Alors que la troisième saison bat son plein aux USA, Gossip Girl s'apprête à revenir sur TF1 dans une saison 2 très attendue par les fans.
On avait particulièrement aimé la première saison de la pétillante et irrésistible série
Gossip Girl ; il faut dire que tous les ingrédients étaient là. Une gigantesque machine marketing plus tard, le succès était forcément au rendez-vous, accompagné d'un scénario convaincant et vilain… très vilain. On retrouve donc nos chères garces parties pour les Hamptons rejoindre le gratin de la jeunesse dorée new-yorkaise. Rien ne va plus pour Serena (
Blake Lively), à l'heure où Blair tente tant bien que mal d'intégrer Yale. Cette seconde saison se pose comme décisive pour la série tout entière, car elle porte sur la dernière année d'école de nos différents amis.
La vie reprend son cours, d'abord à la fin des vacances, avant de revenir du côté de Time Square pour passer aux choses sérieuses. Et mine de rien, la première partie de la saison renoue avec les fondements de la série. Les différentes rumeurs de la toujours trop mystérieuse
Gossip Girl, les délires de gosses de riches de l'excellente Blair Waldorf (
Leighton Meester) ou encore la descente aux enfers de Chuck (
Ed Westwick). Du très bon
Gossip Girl, des dialogues tendancieux, du sexe, de la drogue (oh, juste un peu) et surtout, des trahisons : source intarissable, permettant au scénario de se renouveler sans cesse et sans trop de problèmes. Pas de gros bouleversements donc, et le casting, de qualité de surcroit, est toujours là. Mieux encore, les personnages secondaires prennent plus d'importance, on pense notamment à Jenny Humpfrey (
Taylor Momsen), ou encore Lily Van Der Woodsen (
Kelly Rutherford) qui va devenir l'un des principaux centres d'intérêt des scénaristes. Car cette seconde saison apporte avec elle un épisode « spin-off » que nous avions critiqué
ici qui n'a finalement pas eu droit à la cour des grands. Il s'intéressait à la jeunesse de la mère de Serena, une jeunesse sulfureuse, mais malheureusement sans suite.
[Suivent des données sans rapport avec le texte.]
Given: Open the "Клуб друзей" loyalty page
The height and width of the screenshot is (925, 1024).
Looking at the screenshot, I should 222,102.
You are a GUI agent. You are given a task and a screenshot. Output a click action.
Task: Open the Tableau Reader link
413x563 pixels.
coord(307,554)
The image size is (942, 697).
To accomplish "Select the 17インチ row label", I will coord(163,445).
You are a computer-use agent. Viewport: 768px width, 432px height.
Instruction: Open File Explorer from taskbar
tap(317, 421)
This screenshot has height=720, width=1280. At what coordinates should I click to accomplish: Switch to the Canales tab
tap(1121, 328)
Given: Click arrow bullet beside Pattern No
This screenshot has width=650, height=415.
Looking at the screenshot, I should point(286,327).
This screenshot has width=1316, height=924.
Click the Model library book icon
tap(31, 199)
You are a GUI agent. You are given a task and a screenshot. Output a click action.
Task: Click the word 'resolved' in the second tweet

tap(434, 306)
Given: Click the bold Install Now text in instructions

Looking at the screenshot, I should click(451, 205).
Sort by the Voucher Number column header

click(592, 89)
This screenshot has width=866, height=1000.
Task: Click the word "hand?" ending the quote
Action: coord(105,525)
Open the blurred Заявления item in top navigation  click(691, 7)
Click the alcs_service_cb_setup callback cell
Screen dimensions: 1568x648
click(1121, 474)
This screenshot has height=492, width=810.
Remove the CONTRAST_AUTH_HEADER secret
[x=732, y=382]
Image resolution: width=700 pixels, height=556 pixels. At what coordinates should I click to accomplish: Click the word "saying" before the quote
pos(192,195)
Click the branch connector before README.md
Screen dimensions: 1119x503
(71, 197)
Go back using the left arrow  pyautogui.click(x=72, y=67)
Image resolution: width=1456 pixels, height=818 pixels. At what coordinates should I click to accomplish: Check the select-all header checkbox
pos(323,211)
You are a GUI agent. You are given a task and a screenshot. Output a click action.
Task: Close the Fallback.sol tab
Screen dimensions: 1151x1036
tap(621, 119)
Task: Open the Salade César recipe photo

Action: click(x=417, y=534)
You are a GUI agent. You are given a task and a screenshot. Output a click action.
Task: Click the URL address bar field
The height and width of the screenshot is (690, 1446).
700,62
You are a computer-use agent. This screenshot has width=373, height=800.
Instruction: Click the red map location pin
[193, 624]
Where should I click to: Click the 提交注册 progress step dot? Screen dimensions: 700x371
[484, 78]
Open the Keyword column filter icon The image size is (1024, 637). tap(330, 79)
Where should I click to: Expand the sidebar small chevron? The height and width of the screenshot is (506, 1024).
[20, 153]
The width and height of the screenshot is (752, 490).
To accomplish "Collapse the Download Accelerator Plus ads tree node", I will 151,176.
Tout se passait pour le mieux donc pour
Gossip Girl jusqu'au milieu de saison. L'empire érigé par la
CW s'est effondré tel un château de cartes face à un petit coup de vent. La mort surprenante, mais juste, de l'un des personnages de la série signe l'arrêt de mort de cette seconde saison. Dès lors, les histoires vont tourner en rond et surtout au ridicule. Entre une Vanessa qui n'a décidément pas sa place dans
Gossip Girl, un Nate qui s'empêtre dans une relation avec une femme plus âgée (désormais dans
Life Unexpected, comme quoi…) et une Serena qui joue les salopes de bas étage, c'en est trop. C'est le vide total qui prime jusqu'à une fin de saison poussive sans franchement aboutir sur un cliffhanger efficace. Tout se répète, on a l'impression que les acteurs ne se sentent pas à l'aise dans leurs intrigues, tout comme les musiques qui ne glorifient plus la série comme au bon vieux temps. Seul reste le couple Blair/Chuck. Se déchirant, s'embrassant, on ne s'en lasse pas. Le duo brille littéralement à l'écran et chaque scène où il apparait est une bouffée d'air frais. Cynique et glamour, un vrai régal.
Mais dans quel mur Gossip Girl va-t-elle se mettre ? 25 épisodes, c'est trop, surtout après le gâchis scénaristique qui devrait servir de cas d'école. Toutefois, le niveau remonte quelque peu à la toute fin de la saison, grâce à des guests de premier ordre (Michelle Trachtenberg, au hasard).